Loan Market Remains Weak

Small-business credit quality weakened in the third quarter, as the health of the loan market remains weak, and a speedy recovery isn't likely. Findings from the Experian/Moody's Analytics Small Business Credit Index released today showed many small businesses continue to have trouble paying off their loans and that demand for new loans remains weak.
loan market

While 30- and 60-day past-due balances have improved, those loans that are considered severely delinquent -- more than 90 days past due -- are increasing. What's more, the delinquency rate for these balances is the highest it has been since the firms began monitoring the data several years ago.

The Index slipped 1.6 points in the third quarter to 104.1, down from a revised 105.7 in the second quarter. "Appreciable improvements in small business credit quality are unlikely until mid-to late 2013," according to the report.
It's encouraging that shorter term balances are improving, according to Mark Zandi, chief economist at Moody's Analytics. But the data also shows that troubled businesses are still stuck in a rut. A slowdown in consumer spending makes it more difficult for small businesses to get ahead in their loan payments.
"Their problems aren't getting solved," Zandi says.

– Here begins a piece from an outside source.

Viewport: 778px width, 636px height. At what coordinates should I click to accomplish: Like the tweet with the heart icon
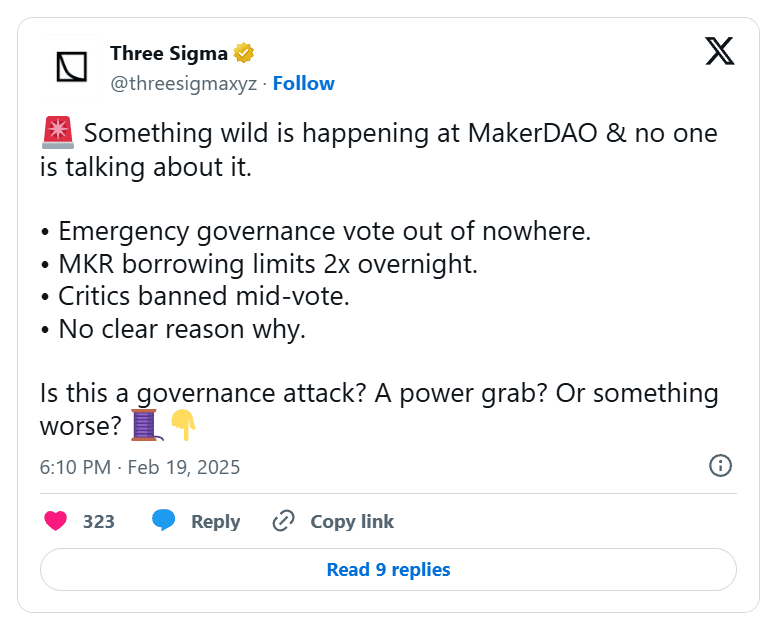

The dollar value of severely delinquent loans has stayed about the same for more than a year, but the total credit outstanding continues to decline due to fewer loans being made.
Loan volume is down for a host of factors, including tighter lending standards and less willingness by small businesses to pile on additional debt. It's unclear from the data how much of the loan volume decrease has to do with lower demand versus tighter lending standards.
However, lower demand for loans seems to be more of a factor, according to Zandi. Businesses are still nervous about taking on debt and many have enough cash on hand, reducing the need for loans, he says.

Uncertainty over the fiscal cliff, the Treasury debt ceiling, deficit reduction and taxes will likely continue to weigh on credit quality over the next several quarters. There is hope, however, that credit conditions will improve if President Obama and Congress address the various fiscal problems in a reasonable and timely fashion.